According to this article, Chic Chocolate’s colleague and fellow Goan arranger John Gomes added Konkani phrase “maka naka” to the tune. “It's a classic example of that jazz rock thing that the Goan musicians brought into Bollywood,” said McCleary. That might just be Chic Chocolate playing the trumpet as part of the Rock Lovers band in the clip for Asha Bhosle’s rendition of Eena Meena Deeka.



However, the Kishore Kumar version is better remembered probably because it is faster – with an almost rap-like segment and a Jerry Lee Lewis-esque piano interlude – and funnier. Though it’s unlikely that Ramchandra or lyricist Rajinder Krishan were aiming to make any kind of socio-political statementwith the song, it has taken on a deeper significance for the artists who have interpreted it. Eena Meena Deeka, according to Marya, “symbolises a comic musical punch in the face to colonialism, a bastardisation of British nursery rhyme and US swing.”

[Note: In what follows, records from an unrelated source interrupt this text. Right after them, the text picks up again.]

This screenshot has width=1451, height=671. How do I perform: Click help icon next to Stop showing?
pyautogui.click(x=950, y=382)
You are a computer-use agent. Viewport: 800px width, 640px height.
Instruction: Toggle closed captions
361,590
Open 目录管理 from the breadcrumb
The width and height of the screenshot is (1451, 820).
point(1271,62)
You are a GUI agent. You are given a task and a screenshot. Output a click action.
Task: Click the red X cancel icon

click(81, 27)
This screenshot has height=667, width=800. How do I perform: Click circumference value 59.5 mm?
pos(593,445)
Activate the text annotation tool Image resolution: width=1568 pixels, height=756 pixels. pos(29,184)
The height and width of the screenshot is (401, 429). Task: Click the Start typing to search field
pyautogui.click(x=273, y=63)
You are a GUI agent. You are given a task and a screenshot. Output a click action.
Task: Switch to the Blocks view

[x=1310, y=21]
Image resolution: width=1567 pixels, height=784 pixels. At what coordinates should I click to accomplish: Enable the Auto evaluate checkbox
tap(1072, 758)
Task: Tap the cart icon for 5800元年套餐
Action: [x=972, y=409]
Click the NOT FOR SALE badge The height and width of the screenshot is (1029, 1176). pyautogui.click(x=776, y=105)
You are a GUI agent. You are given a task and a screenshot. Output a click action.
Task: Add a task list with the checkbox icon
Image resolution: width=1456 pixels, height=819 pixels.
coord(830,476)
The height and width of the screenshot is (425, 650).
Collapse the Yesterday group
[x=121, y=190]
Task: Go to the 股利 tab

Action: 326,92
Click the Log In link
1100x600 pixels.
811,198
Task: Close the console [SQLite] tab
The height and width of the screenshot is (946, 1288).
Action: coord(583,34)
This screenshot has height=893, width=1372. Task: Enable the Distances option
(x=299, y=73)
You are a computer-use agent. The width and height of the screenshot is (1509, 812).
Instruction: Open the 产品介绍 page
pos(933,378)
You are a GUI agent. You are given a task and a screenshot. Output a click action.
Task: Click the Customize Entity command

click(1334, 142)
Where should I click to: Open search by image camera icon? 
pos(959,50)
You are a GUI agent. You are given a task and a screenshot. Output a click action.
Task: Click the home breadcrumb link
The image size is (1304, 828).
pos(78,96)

Here are some other reimaginings of the tune.

Rupa and the April Fishes



This video recoding of a performance for a New York radio station doesn’t quite do justice to the energy with which the band infuses their jazz-up version, which got diners and drinkers off their seats and on to their feet when they played it at Mumbai club Blue Frog back in 2012.

 Trickbaby



Indi-Yarn, a medley of Eena Meena Deeka and Shayad Meri Shaadi ka Khaya from Souten (1983), was the debut single by the British group that features vocalist Saira Hussain and marries Bollywood sounds with electronic dance beats.

 Alo Wala



She’s frequently compared to MIA, but Shivani Ahlowalia’s shrewd use of Eena Meena Deeka for the chorus of Ace Of Space is a canny idea that’s entirely her own. “It just lends itself real easy to this double-time, fast rap thing I do,” she said.